Yaron Haviv | November 22, 2017

Serverless computing allows developers to focus on building and running auto-scaling applications without worrying about managing servers, as server provisioning and maintenance are taken care of behind the scenes. Industry demand for instant results has therefore made serverless platforms the new buzz.

However, serverless computing has challenges which limits its usability and applicability:

  • Slow performance and lack of concurrency (single threaded)
  • Lock-in to platform specific event and data sources
  • Complexity of application state maintenance, code dependencies and service dependencies
  • They are impossible to develop, debug, test and deploy in a hybrid or multicloud environment

Latency of tens or hundreds of milliseconds is the norm today when developing serverless functions in the cloud, and we’re lucky if we manage to run more than a few thousands of events/sec without taking on a second mortgage. This limits the usage to non-performance-sensitive front-end apps or glue logic. Serverless computing can address many more workloads if it were faster or more efficient.

We need to feed functions from messaging or streaming sources as we break past the comfort zone of simple web apps. We must also store state in cloud-specific databases/storage and use cloud-specific logging and monitoring tools. These integrations are not trivial and means that our function code is now tied to a specific cloud platform. What if we wanted to swap vendors? Or use a multicloud deployment? Or debug some code on our laptop? Or regression test on our mini cluster? Just forget about it.

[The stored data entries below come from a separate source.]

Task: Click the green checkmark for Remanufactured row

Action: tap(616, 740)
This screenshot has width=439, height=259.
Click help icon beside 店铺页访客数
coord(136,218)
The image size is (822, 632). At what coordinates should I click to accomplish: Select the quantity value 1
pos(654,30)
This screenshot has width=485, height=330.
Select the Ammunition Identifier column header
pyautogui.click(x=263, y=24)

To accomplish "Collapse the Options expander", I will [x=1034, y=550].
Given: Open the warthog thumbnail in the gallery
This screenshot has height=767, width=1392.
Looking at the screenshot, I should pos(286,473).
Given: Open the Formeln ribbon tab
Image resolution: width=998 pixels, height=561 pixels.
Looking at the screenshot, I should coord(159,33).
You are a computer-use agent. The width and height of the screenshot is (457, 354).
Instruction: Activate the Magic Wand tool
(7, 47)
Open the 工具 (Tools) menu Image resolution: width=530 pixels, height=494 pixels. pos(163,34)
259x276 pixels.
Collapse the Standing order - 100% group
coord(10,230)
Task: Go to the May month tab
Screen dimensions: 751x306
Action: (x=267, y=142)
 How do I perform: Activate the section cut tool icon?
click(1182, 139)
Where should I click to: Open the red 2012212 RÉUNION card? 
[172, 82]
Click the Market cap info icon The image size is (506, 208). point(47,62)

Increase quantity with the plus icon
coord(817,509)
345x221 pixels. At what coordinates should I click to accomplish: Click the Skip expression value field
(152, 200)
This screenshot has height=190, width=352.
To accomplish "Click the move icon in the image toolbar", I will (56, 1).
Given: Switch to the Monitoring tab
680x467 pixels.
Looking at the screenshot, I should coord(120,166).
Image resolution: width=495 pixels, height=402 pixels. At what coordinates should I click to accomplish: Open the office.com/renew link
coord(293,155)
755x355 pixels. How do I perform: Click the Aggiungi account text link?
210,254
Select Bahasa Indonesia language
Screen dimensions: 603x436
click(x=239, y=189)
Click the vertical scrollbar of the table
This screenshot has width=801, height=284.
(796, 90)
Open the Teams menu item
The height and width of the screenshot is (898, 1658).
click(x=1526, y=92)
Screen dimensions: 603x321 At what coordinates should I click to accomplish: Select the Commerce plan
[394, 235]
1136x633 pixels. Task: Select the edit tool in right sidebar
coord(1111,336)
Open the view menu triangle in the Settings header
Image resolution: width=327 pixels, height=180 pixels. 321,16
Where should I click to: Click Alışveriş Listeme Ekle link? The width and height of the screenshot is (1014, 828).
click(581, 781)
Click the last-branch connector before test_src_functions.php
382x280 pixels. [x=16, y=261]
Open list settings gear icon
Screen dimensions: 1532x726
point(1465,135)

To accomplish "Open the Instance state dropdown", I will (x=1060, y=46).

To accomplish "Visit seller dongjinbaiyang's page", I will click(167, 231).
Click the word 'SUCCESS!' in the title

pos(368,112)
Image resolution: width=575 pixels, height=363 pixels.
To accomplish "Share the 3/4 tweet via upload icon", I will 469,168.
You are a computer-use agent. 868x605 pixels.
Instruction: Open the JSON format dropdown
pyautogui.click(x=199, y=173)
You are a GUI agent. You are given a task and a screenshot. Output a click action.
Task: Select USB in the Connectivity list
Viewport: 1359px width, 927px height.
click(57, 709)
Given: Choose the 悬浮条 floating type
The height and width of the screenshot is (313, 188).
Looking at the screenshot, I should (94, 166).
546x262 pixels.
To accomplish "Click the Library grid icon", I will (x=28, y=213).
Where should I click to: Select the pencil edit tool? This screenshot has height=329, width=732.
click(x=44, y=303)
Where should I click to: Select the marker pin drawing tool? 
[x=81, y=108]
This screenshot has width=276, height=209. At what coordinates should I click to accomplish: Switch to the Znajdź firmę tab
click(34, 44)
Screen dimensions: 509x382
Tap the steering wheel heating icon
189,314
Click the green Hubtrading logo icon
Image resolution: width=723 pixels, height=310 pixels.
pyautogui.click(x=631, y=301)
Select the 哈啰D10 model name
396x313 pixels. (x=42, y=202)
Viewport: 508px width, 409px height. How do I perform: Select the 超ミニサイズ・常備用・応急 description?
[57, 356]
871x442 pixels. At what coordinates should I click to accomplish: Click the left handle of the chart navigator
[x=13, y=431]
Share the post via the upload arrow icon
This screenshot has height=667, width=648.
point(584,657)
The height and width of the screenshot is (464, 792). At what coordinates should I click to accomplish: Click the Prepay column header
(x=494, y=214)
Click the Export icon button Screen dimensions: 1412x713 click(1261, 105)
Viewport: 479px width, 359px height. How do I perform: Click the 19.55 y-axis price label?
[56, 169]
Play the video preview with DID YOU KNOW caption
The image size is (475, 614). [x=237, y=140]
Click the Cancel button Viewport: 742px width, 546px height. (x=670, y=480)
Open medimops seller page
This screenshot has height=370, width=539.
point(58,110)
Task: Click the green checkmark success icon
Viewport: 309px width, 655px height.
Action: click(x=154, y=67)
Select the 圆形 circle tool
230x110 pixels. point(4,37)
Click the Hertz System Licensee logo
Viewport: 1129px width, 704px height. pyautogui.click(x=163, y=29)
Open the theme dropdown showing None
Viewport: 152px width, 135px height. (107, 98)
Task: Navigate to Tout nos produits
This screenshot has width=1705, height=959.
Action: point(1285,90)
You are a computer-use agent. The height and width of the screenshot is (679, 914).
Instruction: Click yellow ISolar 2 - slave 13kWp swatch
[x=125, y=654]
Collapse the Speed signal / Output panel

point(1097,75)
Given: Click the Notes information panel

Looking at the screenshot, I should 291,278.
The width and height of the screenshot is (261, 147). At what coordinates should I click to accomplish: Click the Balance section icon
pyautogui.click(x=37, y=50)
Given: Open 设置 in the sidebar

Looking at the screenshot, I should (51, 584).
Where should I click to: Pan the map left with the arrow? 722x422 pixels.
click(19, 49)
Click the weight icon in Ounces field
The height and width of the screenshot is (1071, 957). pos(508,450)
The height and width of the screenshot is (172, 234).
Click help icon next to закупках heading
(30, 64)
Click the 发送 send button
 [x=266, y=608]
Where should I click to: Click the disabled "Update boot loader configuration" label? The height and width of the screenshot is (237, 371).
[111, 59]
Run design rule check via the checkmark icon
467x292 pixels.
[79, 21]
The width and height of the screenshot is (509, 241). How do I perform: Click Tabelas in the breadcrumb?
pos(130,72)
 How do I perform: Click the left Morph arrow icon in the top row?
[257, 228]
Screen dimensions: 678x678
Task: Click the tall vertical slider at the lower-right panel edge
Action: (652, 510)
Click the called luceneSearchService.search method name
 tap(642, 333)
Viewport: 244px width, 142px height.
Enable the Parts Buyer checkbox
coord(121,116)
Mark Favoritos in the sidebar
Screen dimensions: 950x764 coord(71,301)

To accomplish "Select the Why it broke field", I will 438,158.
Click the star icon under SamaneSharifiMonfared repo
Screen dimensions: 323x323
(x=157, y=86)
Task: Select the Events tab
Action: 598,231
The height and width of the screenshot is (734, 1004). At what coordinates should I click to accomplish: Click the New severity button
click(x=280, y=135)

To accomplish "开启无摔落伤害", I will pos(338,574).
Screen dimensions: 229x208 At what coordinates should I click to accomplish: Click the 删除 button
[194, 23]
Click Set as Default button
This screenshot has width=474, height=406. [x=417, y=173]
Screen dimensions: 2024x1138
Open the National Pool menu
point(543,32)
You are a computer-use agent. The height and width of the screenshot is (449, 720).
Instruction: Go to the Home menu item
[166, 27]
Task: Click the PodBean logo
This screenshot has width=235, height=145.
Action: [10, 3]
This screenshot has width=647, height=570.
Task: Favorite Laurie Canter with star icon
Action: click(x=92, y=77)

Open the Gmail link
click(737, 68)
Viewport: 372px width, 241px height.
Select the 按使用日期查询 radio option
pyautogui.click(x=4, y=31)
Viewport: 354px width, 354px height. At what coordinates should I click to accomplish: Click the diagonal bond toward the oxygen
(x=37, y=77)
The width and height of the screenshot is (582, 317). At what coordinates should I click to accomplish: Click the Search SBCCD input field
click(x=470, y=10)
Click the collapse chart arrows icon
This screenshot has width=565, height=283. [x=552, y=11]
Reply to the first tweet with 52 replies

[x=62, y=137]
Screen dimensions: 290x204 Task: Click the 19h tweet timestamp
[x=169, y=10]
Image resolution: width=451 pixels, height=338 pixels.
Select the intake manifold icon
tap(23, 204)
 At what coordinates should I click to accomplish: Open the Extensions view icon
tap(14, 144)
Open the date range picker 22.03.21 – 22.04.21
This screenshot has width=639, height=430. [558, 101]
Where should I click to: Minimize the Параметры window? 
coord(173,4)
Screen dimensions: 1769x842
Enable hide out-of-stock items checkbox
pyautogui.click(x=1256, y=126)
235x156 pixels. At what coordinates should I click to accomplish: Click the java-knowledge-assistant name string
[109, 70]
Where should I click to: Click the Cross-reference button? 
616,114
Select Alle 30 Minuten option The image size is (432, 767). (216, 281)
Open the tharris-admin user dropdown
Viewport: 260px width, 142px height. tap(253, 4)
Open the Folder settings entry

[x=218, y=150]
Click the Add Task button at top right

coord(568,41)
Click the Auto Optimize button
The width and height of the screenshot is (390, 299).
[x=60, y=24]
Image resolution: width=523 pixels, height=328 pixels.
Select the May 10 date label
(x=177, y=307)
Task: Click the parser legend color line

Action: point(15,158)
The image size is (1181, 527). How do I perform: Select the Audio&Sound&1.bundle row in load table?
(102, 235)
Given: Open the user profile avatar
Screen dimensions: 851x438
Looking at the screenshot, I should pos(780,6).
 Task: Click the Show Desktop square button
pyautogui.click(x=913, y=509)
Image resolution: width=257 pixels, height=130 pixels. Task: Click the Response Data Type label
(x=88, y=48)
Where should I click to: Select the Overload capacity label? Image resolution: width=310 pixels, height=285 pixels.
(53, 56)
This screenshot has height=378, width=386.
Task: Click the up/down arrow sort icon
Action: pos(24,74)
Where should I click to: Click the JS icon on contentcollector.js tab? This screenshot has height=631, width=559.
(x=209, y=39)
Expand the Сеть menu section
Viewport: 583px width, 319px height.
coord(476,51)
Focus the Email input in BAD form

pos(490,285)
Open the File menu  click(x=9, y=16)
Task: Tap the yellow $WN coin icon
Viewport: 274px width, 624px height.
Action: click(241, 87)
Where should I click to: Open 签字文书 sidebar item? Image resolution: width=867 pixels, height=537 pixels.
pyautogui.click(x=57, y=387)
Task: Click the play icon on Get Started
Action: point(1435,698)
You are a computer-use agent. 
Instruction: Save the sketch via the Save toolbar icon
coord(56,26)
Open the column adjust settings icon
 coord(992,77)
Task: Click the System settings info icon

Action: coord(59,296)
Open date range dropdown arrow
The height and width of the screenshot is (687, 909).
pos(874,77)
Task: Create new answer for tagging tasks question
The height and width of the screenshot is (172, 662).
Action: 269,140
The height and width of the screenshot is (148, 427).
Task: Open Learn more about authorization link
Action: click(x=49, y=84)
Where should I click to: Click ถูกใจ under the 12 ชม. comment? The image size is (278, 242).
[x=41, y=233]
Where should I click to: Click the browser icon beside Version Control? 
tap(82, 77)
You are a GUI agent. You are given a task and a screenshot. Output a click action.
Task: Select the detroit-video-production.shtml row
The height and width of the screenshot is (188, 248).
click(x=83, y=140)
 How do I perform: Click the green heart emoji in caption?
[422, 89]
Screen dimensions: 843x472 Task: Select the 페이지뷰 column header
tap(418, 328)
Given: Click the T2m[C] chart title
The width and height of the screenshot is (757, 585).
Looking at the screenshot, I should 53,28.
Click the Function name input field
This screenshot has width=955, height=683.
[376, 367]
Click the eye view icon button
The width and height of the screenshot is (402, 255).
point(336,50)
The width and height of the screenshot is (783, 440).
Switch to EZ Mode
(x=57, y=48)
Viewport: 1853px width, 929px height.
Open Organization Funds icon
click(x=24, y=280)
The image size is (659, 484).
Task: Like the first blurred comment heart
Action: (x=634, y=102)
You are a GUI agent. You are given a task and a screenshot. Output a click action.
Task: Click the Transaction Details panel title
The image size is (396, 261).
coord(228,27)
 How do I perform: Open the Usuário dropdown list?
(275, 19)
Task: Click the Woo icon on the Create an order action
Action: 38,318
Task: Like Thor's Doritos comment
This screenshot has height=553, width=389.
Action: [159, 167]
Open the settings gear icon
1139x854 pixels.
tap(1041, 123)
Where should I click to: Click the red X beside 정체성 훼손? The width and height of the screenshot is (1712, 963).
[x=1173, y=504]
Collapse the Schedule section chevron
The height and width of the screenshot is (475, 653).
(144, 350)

Yeah, But What about These Numerous Open Source Serverless/FaaS Projects…?

Many open source serverless, or functions-as-a-service (FaaS), projects started as a way to rapidly develop front-end apps or glue logic. They weren’t too focused on performance, support for a variety of event sources or better integration with state, data, logging, or versioning to make them applicable for more demanding applications or deliver an end-to-end service experience.

They’ve now added more features, but fundamental architectural decisions cannot be patched over time. Some popular FaaS solutions address the challenge of triggering any containerized apps but work like CGI (every event launches the application and all its data connections from scratch), not like something that can work on apps with a high ingestion rate.

So What Can We Do?

  1. Build a serverless computing architecture with a focus on parallelism and CPU/Mem/IO from the ground up.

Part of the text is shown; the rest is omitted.